Reste que la France écoule son cinquième ministre des affaires européennes depuis 2007. « C’est très regrettable et cela révèle la manière dont le gouvernement voit les relations avec l’Europe », tranche Marielle de Sarnez, eurodéputée de l’ADLE.

Derrière le choix de l’homme se profilent surtout des intérêts politiques nationaux. « Il s’agit d’une nomination tactique pour assécher l’espace » que Jean-Louis Borloo tente d’occuper, résume l’eurodéputé socialiste Henri Weber.
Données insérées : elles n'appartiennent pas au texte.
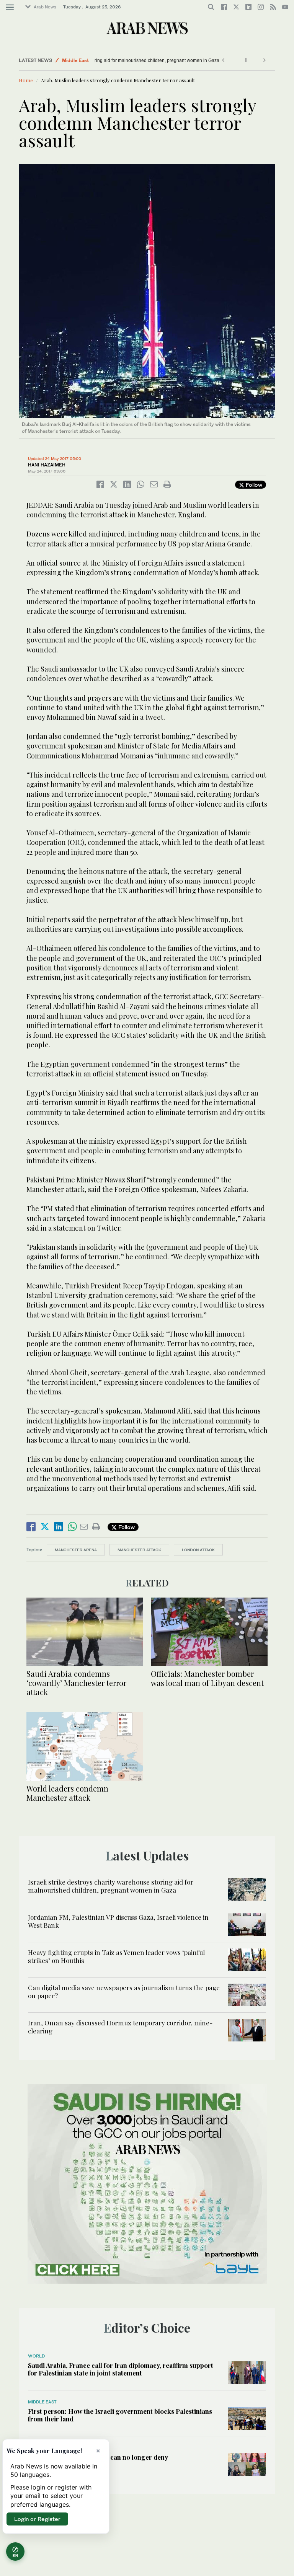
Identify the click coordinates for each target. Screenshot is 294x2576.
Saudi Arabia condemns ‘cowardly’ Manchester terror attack (76, 1682)
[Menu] (10, 7)
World (36, 2356)
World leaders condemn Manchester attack (67, 1793)
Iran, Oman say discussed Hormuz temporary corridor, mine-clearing (120, 2026)
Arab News (45, 7)
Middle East (75, 60)
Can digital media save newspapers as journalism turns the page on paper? (124, 1991)
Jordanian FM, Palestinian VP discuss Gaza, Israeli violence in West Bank (118, 1921)
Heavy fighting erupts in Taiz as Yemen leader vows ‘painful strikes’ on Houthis (116, 1956)
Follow (253, 484)
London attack (198, 1549)
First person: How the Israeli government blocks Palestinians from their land (120, 2415)
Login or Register (37, 2519)
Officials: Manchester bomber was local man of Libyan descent (207, 1678)
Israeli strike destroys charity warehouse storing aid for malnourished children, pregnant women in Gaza (110, 1886)
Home (26, 80)
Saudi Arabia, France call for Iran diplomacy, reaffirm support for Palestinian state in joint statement (120, 2369)
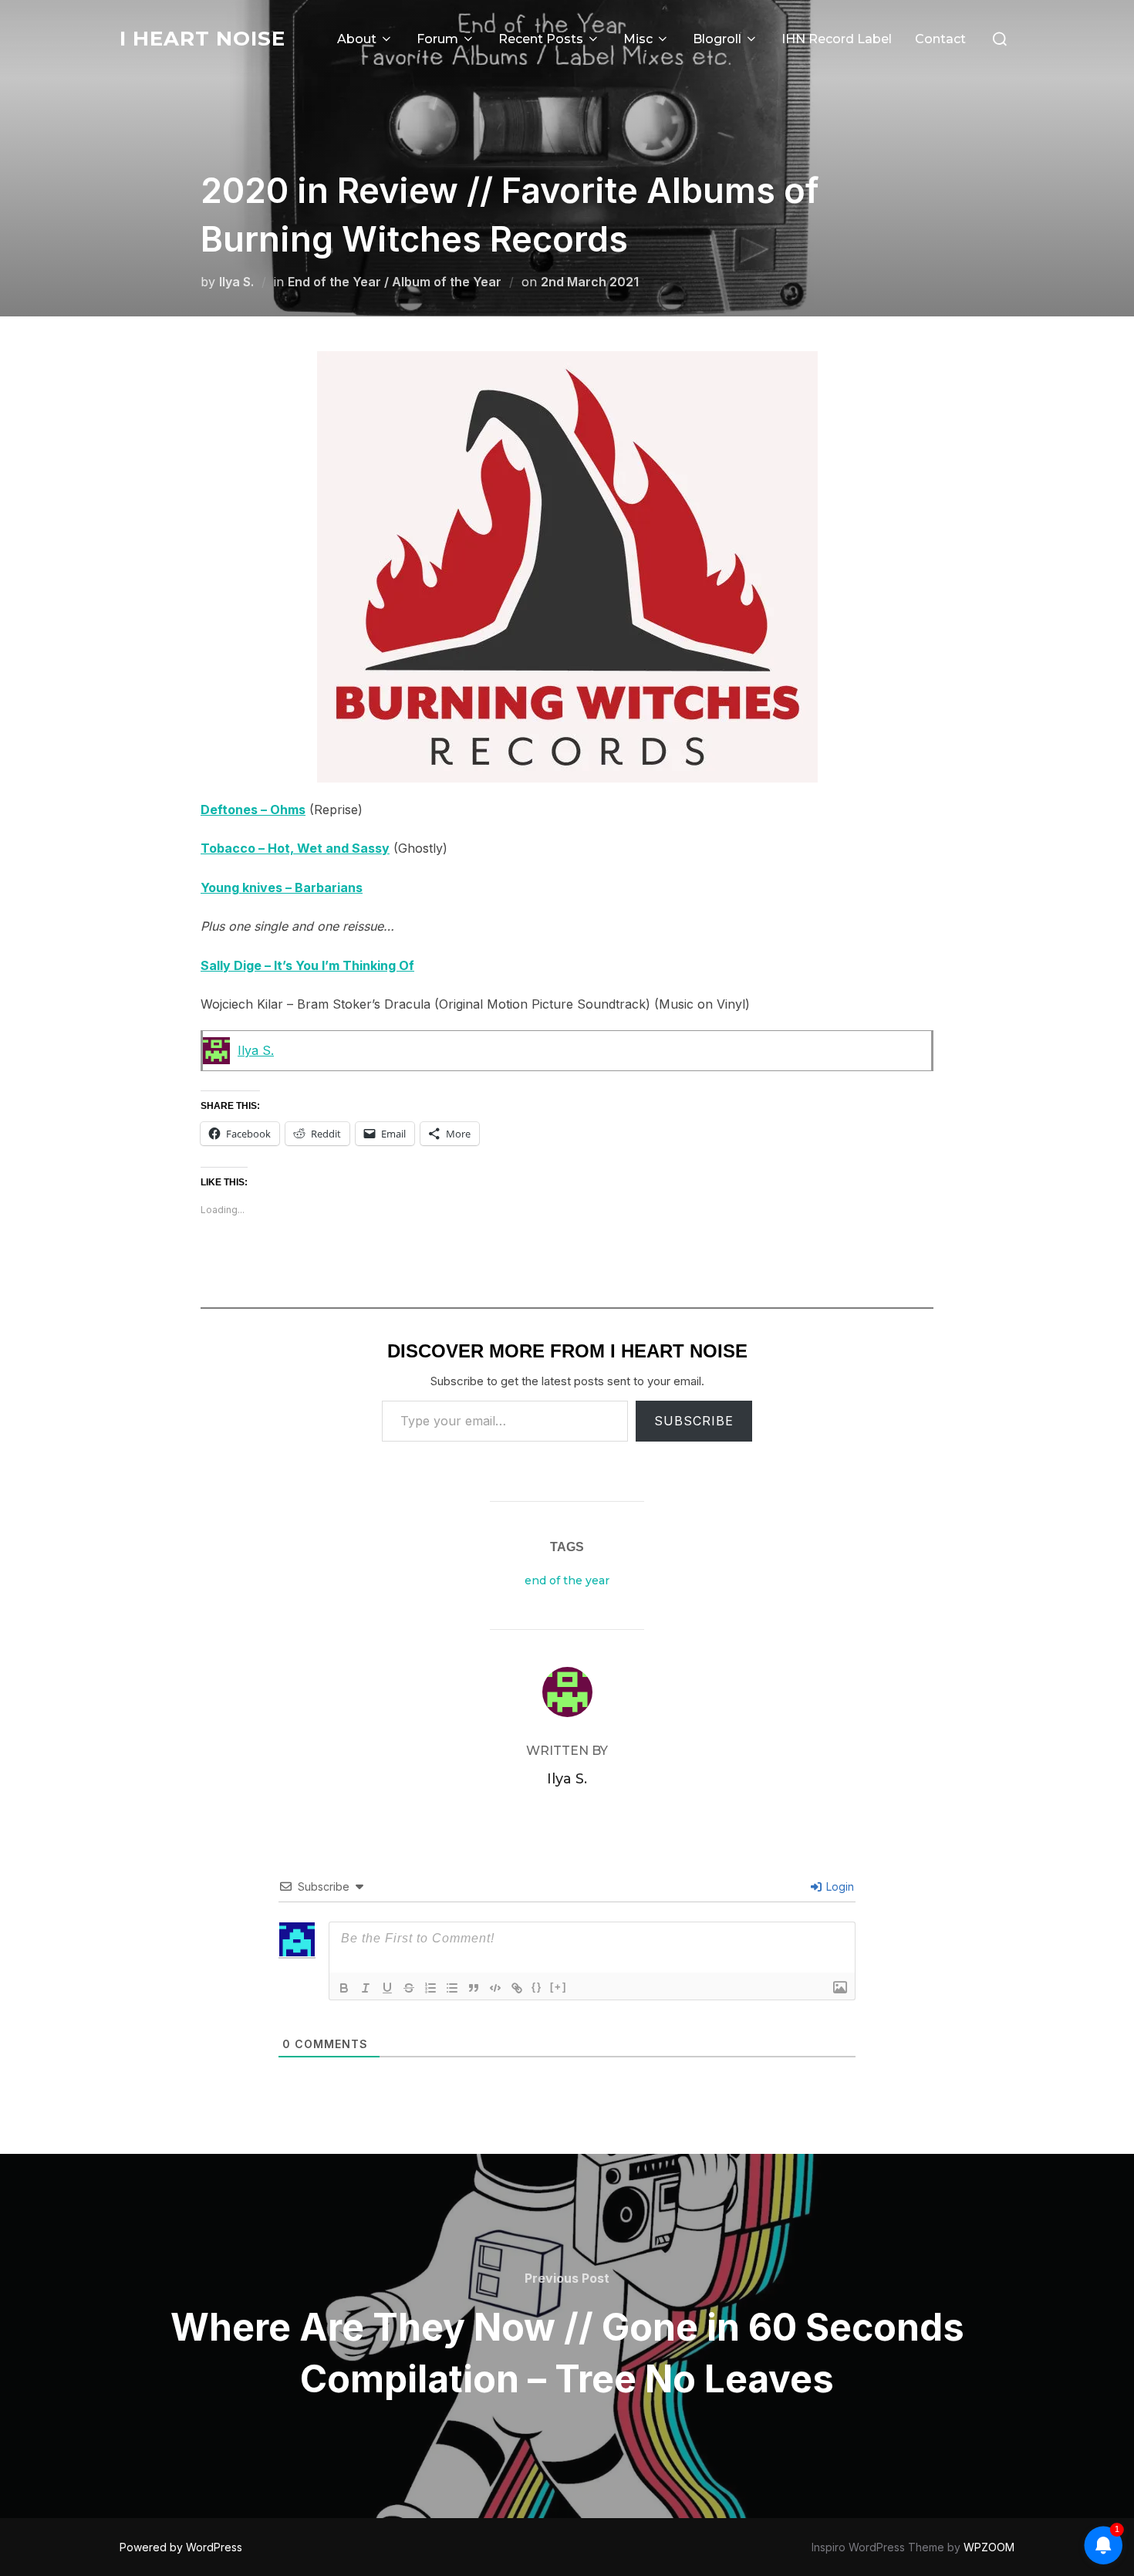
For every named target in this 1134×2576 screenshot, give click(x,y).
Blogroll (717, 39)
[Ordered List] (430, 1988)
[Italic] (365, 1988)
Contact (940, 39)
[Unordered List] (452, 1988)
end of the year (567, 1580)
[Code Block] (495, 1988)
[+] (558, 1987)
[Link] (517, 1988)
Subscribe (694, 1420)
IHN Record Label (836, 39)
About (356, 39)
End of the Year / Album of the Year (394, 281)
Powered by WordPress (181, 2547)
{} (537, 1987)
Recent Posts (540, 39)
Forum (437, 39)
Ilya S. (236, 281)
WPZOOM (989, 2547)
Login (838, 1886)
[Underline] (387, 1988)
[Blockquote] (473, 1988)
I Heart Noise (202, 38)
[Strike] (409, 1988)
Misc (638, 39)
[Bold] (344, 1988)
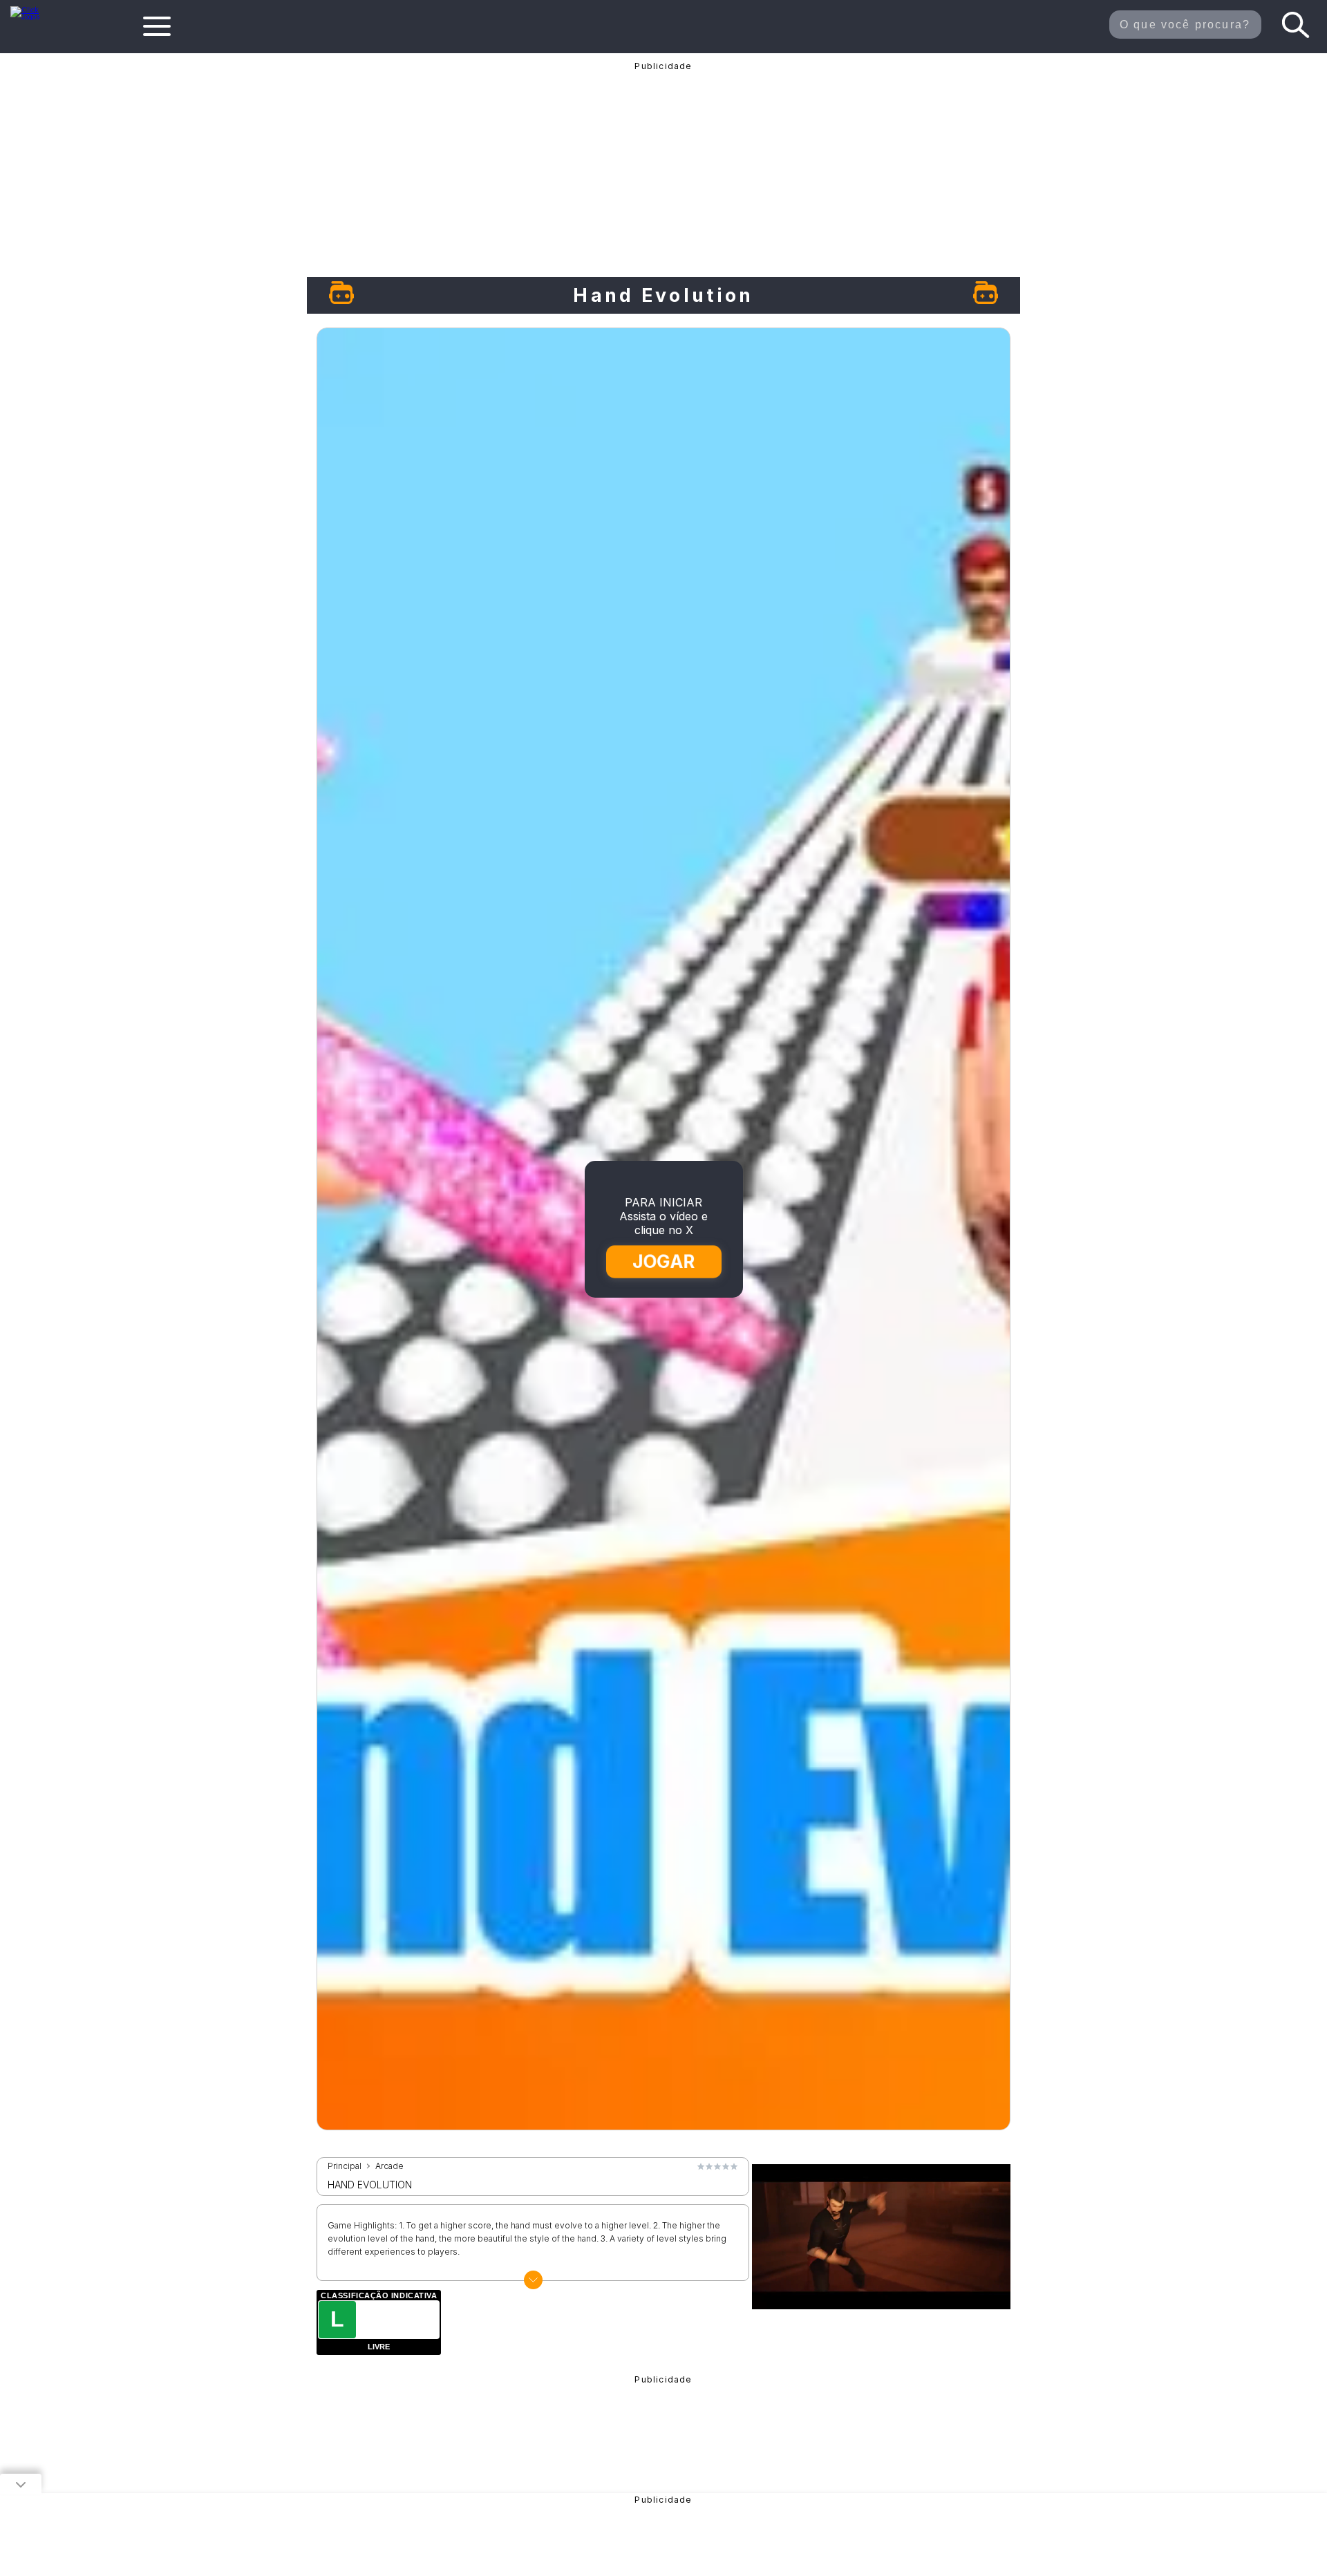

Dans le même sens, la députée européenne écologiste Sandrine Bélier y voit « une manoeuvre politicienne », ajoutant que Jean Leonetti aurait été « plus légitime au ministère de la Santé. »

Le jeu de chaises musicales concerne aussi Bercy. Avec le départ de Christine Lagarde au FMI, le fauteuil de l’économie et des finances revient à François Baroin, qui était à couteaux tirés avec Bruno Le Maire et Valérie Pécresse pour ce poste. A l’heure où la Grèce focalise toute l’attention des dirigeants européens, il passera son baptême du feu dès dimanche, avec la réunion de l’Eurogroupe à Bruxelles.